To be honest, the opening to this eleventh instalment couldn't be much clumsier, with Phryne's "father" spilling the whole beans about how Fractale works, or more importantly what it needs to reboot and how Phryne and Nessa fit into this, complete with creepy undertones of child abuse. At the end of this decidedly rushed monologue, a detached Phryne stabs her so-called father, before realising what she's done and running away in terror - Nessa follows, leaving a shell-shocked Clain alone.
Cue some machinations, twists and turns, including the Fractale temple being set to blow itself up (not the most imaginative plot point, I'm sure you'll agree), Dias throwing himself at the Grand Priestess and getting blown up, and Sunda getting shot and then (and you may see a pattern emerging here) blown up. The last of these explosions allow Nessa, Phryne and Clain to escape, as they shoot off into the sky on a glass elevator like so many extras from Willy Wonka and the Chocolate Factory - only this time, the end of their journey is treated to little more than a clip from K-ON... sorry, I mean a clip of a Phryne from many years past which is probably supposed to be evocative but ended up being boring.
Come the end of it all, Phryne decides to do what she was created for and reboots the Fractale system (for what will be the last time given that its temple has collapsed), complete with the agreement of Clain that she is doing it for reasons that aren't purely selfish. Lost Millennium continues to live their own life, while a post-reboot Phryne/Nessa hybrid lives with Clain, only awakening after a full year of sleep.
I'm going to throw this out here as frankly as I can - the latter of Fractale was, largely, a bit crap. While its early episodes held an interesting premise and were, if nothing else, a fascinating mirror held up to Hiroki Azuma's previous work and theories, the second half of the series saw a lot of its intellectual facade crumble, much like the Fractale system itself, to reveal a tired and clunky story that really didn't have anywhere to go. This lack of scope for any kind of interesting ending is readily apparent in this series finale, with an ending full of explosions and some pretty visuals but utterly devoid of any real meaning to the point of almost being frustrating as it simply reboots its world with little more than a shrug which screams "oh well, Clain got his girlfriend, the rest of it doesn't matter, right?".

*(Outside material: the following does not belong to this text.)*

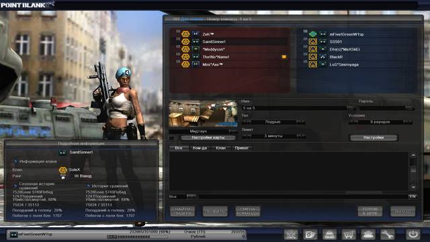Click the Готов к игре button
Viewport: 430px width, 242px height.
pos(370,211)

Ultimately, I'm not sure whether Fractale is a series that was undone by its own ambition (those early episodes were so heavy with allegory that I suspect its actual outward storyline simply collapsed under its weight) or whether it was just a poorly conceived idea from beginning to end - I'd still argue that the first few episodes of the series are worth watching for anyone who has read Otaku: Japan's Database Animals as an exercise in seeing Azuma's philosophy transferred into a living, breathing anime show in its own right (while posing some fascinating questions at the same time), but beyond that (or perhaps because of that early promise) the series as a whole is pretty hugely disappointing.